I always recommend everyone to write a style guide before writing any code in their first dbt project.
Without a set of standards in place, code quickly goes off the rails. Nobody knows the conventions they should be following while writing.
Leading commas or trailing commas? CTEs or subqueries? Prefixes and plurals used in model names?
This becomes especially important when you have more than one analytics engineer on your team. To understand one another’s work, and pick up from where one another left off, you need to be following the same conventions.
However, there may come a time when you‘ve already begun working in dbt, documenting and building out models, and you notice some of the conventions you defined no longer work for you.
When this happens, don’t ignore it. Address it before your problem becomes bigger.
Lately, in my team, we noticed things becoming more and more disorganized. While we had a style guide in place, it didn’t address the problems we were facing.

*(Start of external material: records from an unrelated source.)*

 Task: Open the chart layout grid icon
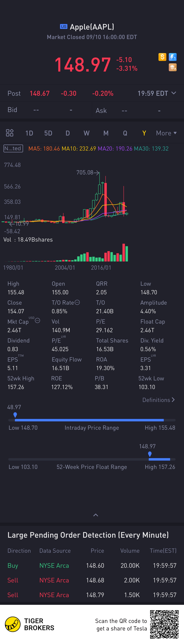(x=10, y=133)

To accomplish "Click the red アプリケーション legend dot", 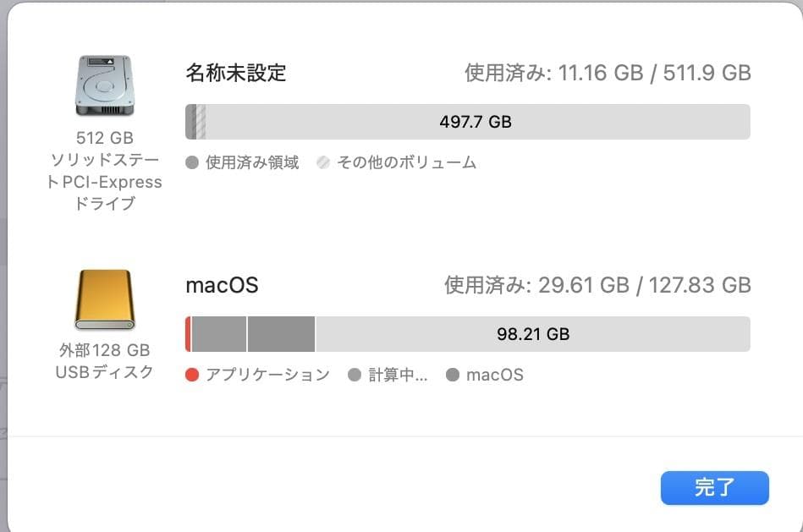I will pos(193,375).
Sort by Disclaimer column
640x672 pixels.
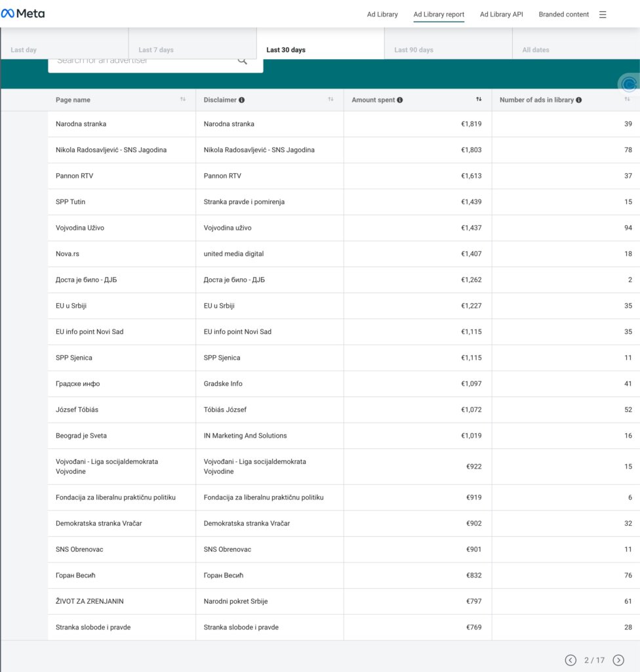click(331, 100)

Core models weren’t true core models. They were referencing staging models because no intermediate models existed to solve our use cases. The default directory for any model we needed became models/intermediate
.
We needed to make some changes so we can scale in a way where our dbt project makes our jobs easier, not harder.
Here are some project signals that indicate it’s time to reorganize things:
You don’t know which model to use to solve your problem.
There are two ways this problem can go. Either you don’t have any data model you need to solve this problem. Or you have too many data models that could potentially solve the problem but no clear difference between these models.
When discussing reorganizing our dbt project, we are most likely thinking about the second problem. We have the data transformations we need available somewhere, it’s just unclear where that place is.
This typically means a few things:
your models aren’t reusable/modular
you don’t understand how your data is being used downstream
you are lacking clear documentation
Your model should be named and defined in one place so users know exactly where to go when they have a related question.
On my team, we weren’t clear about the purpose of an intermediate model. We turned all of our code into intermediate models rather than thinking about reusable logic.
We had 4 related intermediate models which resulted in one over-arching core model. However, these could have been written as one intermediate model that was then aggregated and joined into another more general core model.
Some helpful questions to ask yourself when deciding how to define intermediate and core models:
What types of sources (staging, intermediate) should be referenced in these models? What types should never be referenced?
Will this model be used downstream in other models?
How often will this model be used to answer business questions?
The rules will be different for every team. Think about your answers and how those can be translated into a structure that works for everyone.
You are spending too much time searching for what you need.
How much time do you spend looking for the documentation for a specific source? How much time do you spend looking for the model you want to use?
If the answer is too much time, then you may want to change the names of your subdirectories.
dbt recommends naming subdirectories by source for staging models and by business function for core models. Intermediate models have little guidance behind naming conventions.
I tend to agree with organizing staging models by source, but not necessarily with organizing core models by business function. A lot of core models should be used across multiple functions within the business.
For example, an accounts model will be used by product, finance, and growth teams!
I’m finding that it’s helpful to organize by objects important to all of the business and keep model names as simple as possible.
Now, the organization of intermediate models tends to be the wild wild west. Do I organize by data source? By business function? By object?
It depends.
We used to organize our models by data source, similar to staging, but fing that no longer makes sense as we begin to scale out our data models. After all, most intermediate models will reference multiple data sources.
Organizing these models by object has allowed us to map the models back to the final core model, named after this same object. This makes it clear exactly what is going into each of our core models (or what can go into them).